Surprisingly, we did not see a sigificant difference in the total procedure time in our statistical analysis. This might be because of a combination of different reasons. First of all, the study groups are rather small, with only 10 participants in the experts and novice groups. Regarding the total procedure times in the novice group, there is also a very high standard deviation of 687 seconds. These variations in combinations with the small study group might well explain the missing significance. The experts group, on the other hand, did not show a significant difference in total procedure time as well. This was not unexpected, because for experts, it can be assumed that laparoscopic skills are already so well trained that a significant difference in performing these skill tasks is unlikely. This might be different when performing actual surgery over a longer time interval of several hours.
Based on the small sample size, slightly significant results should also be regarded noteworthy. The loss of rings or needles was slightly significant in both groups. In combination with the highly significant reduction of missed grasps in both groups, this seems to illustrate the most prominent benefit of the 3D imaging system in terms of depth perception and spatial orientation.

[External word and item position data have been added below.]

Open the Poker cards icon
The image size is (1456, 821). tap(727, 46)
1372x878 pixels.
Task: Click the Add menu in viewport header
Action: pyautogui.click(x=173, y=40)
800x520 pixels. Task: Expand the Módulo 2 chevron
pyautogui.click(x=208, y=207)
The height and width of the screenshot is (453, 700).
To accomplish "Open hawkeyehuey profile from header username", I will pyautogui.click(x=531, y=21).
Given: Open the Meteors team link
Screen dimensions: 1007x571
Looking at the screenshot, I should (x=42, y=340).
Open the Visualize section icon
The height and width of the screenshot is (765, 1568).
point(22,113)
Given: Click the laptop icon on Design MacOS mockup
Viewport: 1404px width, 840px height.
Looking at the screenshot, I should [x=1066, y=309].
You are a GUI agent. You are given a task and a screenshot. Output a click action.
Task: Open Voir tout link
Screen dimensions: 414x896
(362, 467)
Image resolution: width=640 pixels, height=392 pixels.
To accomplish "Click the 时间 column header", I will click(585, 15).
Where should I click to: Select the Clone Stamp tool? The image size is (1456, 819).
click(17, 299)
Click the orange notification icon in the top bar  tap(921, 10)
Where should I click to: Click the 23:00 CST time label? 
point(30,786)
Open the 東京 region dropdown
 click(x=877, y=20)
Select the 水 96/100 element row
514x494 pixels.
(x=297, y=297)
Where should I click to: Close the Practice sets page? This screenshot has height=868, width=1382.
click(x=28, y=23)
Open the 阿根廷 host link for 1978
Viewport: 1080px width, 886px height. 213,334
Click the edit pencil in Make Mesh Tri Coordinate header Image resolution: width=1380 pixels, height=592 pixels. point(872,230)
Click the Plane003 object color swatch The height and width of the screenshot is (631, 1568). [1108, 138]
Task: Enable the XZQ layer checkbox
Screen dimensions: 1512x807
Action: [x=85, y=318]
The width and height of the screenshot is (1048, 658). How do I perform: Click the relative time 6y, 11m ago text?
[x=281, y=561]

The subjective impression of the 3D participants supports this assumption, because all of them reported a much better spacial resolution and depth perception. This benefit might well be even more substantial under realistic conditions when complex and detailed skills such as intracorporeal suturing or difficult dissection are needed.
Although it is a subjective judgement, all experts who worked with the 3D system reported that is more comfortable than working with conventional 2D systems, which might well result in less mental fatigue and strain.
Conclusions
The 3D imaging system seems to improve especially spacial orientation and depth perception during laparoscopic procedures even for expert surgeons. More studies with larger sample size and evaluation under actual surgical conditions are needed to show a marked difference from conventional laparoscopy.
Footnotes
Disclosure Statement
Prof. Knoll is a member of the advisory board for Schölly Fiberoptics, Germany. For the remaining authors, no competing financial interests exist.